D’Souza et al. noted that “the number of both autologous and allogeneic transplants for treatment of malignant diseases in older patients continues to increase.”4 To illustrate this trend, between 1991 and 1997, 7% of allogeneic HCTs were performed in patients age ≥50 years; between 2000 and 2015, this percentage increased to 38%. In 2015, 25% of all allogeneic HCT recipients were age ≥60 years, up from 5% in 2000; 4.4% were age ≥70 years in 2015, compared with 0.4% in 2000.
Kanate et al. stated in the section on patient selection and treatment: With the addition of reduced intensity/nonmyeloablative conditioning and improved supportive care, the use of HCT to include older and more frail patients has indeed widened. Chronologic age by itself should no longer be a contraindication to transplantation in patients who may otherwise be eligible and benefit from this procedure. Carefully selected older patients can safely receive HCT with a relatively low and acceptable risk of nonrelapse mortality (NRM) [59-61]. Instead of patient age, evaluations such as functional status, patient frailty, HCT-specific comorbidity index score, European Society for Blood and Marrow Transplantation risk score, and pre-transplantation assessment of mortality risk score can assist in determining risks of NRM and transplant candidacy for individual patients. The ongoing Blood and Marrow Transplant Clinical Trials Network 1704 CHARM (Composite Health Assessment Model) study is prospectively evaluating pretransplant comorbidity, geriatric assessments, and biomarkers in older patients to predict post allograft NRM (NCT03992352).

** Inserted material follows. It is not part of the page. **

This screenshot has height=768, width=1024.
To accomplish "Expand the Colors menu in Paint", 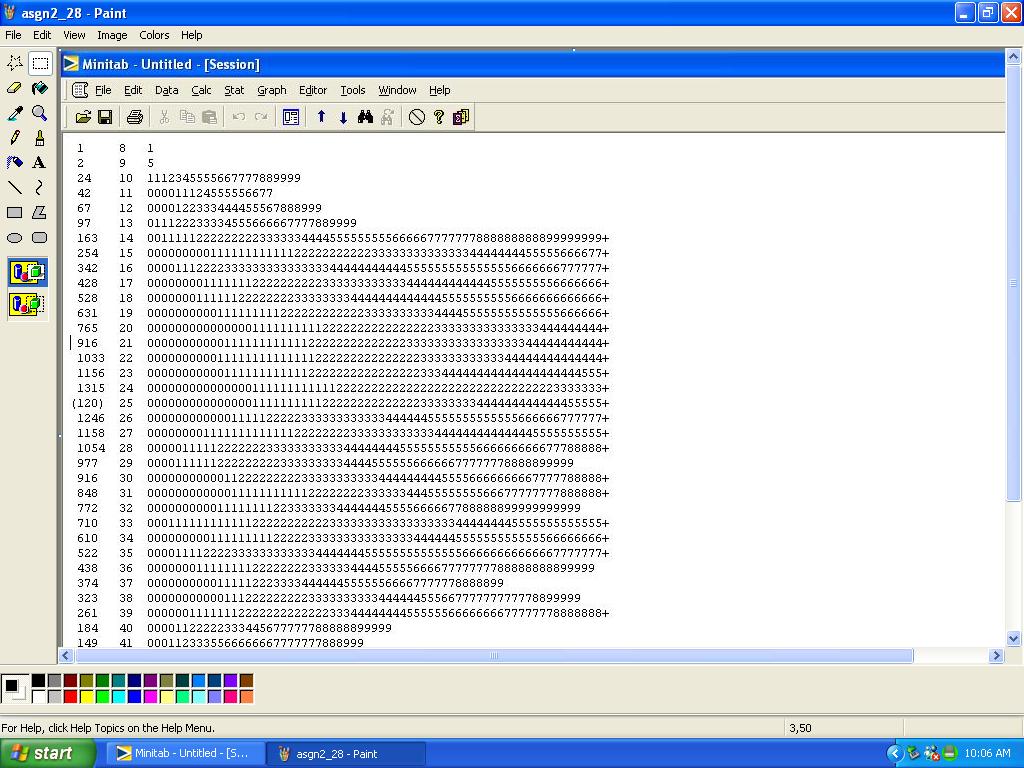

This article includes a listing of the appropriate indications for allogeneic stem cell transplants, which includes multiple forms of both B and T cell lymphoma. In the comments for that listing they state, “Lymphoma: For Hodgkin lymphoma and high-grade B cell lymphoma, the subsection positron emission tomography positive complete remission was removed because updated response criteria for these lymphoma essentially require normalization of [18F]2-fluoro-2-deoxy-D-glucose positron emission tomography to be assessed as a first complete remission [20]. An additional subsection was added to incorporate double-/triple-hit, high-grade B cell lymphoma and primary central nervous system lymphoma. The subsection of anaplastic T- cell lymphoma was removed to be included with T cell lymphoma under pediatric indications. Follicular lymphoma patients with early treatment failure defined as relapse or progression of disease within 2 years of initial therapy undergoing autologous HCT have a low NRM (5%) with good OS (70%) at 5- years compared with historical control subjects (50%) [23,24]. Matched sibling donor HCT led to lower relapse rates but higher NRM and, ultimately, similar OS (73%). These data have been acknowledged under follicular lymphoma/first relapse, sensitive”.